Borsa di Israele cresce nonostante la guerra +14% nel 2026
Il risultato di lunedì 2 marzo ha permesso alla Borsa di Tel Aviv di raggiungere il suo miglior risultato della storia. Le performance sono state supportate principalmente dai titoli della difesa, ma anche da quelli energetici, come successo anche in Italia nel primo giorno di guerra, e da quelli finanziari.
I risultati della Borsa di Tel Aviv sono in netto contrasto con buona parte dei mercati internazionali. Le Borse europee hanno subito crolli importanti e solo nella giornata di oggi, 4 marzo, stanno iniziando a riprendersi. L’indice europeo Eurostoxx 50 registra ancora una perdita del 4,78% dall’inizio del conflitto e ha bruciato tutti i guadagni dall’inizio dell’anno.
Discorso simile per l’S&P 500, l’indice statunitense molto legato agli andamenti delle società tecnologiche, che ha perso l’1,42% dall’inizio del conflitto ed è in sostanziale pareggio dall’inizio del 2026.
Secondo Gali Ingber, head of finance studies al College of Management di Rishon LeZion, vicino a Tel Aviv: “Gli investitori stanno sperando nello scenario più ottimista: un conflitto di breve durata con un successo immediato per Israele, che porti alla caduta del regime iraniano”.
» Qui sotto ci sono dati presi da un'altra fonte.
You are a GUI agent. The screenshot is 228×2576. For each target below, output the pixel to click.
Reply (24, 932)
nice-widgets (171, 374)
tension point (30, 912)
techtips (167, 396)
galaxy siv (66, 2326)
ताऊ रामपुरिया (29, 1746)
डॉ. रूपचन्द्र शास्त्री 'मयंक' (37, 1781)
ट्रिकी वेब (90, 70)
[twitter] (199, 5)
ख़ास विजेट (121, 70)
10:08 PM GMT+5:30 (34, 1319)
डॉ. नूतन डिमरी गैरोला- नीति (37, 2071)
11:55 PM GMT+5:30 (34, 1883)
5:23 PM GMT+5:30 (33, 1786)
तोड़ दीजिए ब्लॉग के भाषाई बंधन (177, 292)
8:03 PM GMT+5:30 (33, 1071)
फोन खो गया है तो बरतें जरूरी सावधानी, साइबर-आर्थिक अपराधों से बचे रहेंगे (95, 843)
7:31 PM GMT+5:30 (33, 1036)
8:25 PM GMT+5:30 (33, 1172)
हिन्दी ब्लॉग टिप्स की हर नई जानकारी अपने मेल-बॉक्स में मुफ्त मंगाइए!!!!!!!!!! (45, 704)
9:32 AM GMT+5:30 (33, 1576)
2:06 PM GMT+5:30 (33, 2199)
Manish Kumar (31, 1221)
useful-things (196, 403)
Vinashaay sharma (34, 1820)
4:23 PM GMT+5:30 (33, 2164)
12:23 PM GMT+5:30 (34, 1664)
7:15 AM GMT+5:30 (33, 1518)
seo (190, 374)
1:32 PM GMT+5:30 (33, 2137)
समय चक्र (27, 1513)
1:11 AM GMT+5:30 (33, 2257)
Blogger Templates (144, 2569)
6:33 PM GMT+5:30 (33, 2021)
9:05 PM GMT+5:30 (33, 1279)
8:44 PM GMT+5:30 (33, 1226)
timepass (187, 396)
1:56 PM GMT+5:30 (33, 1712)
La situazione è però offuscata dalla volatilità dello shekel, la moneta israeliana. Dall’inizio dell’anno, la valuta locale ha avuto un apprezzamento del 20% nei confronti del dollaro, seguendo un pattern che ha caratterizzato altri eventi militari nella regione, come la guerra dei 12 giorni. Scenari spesso seguiti da un crollo del valore dello shekel, una volatilità che rende più complesso investire nel Paese.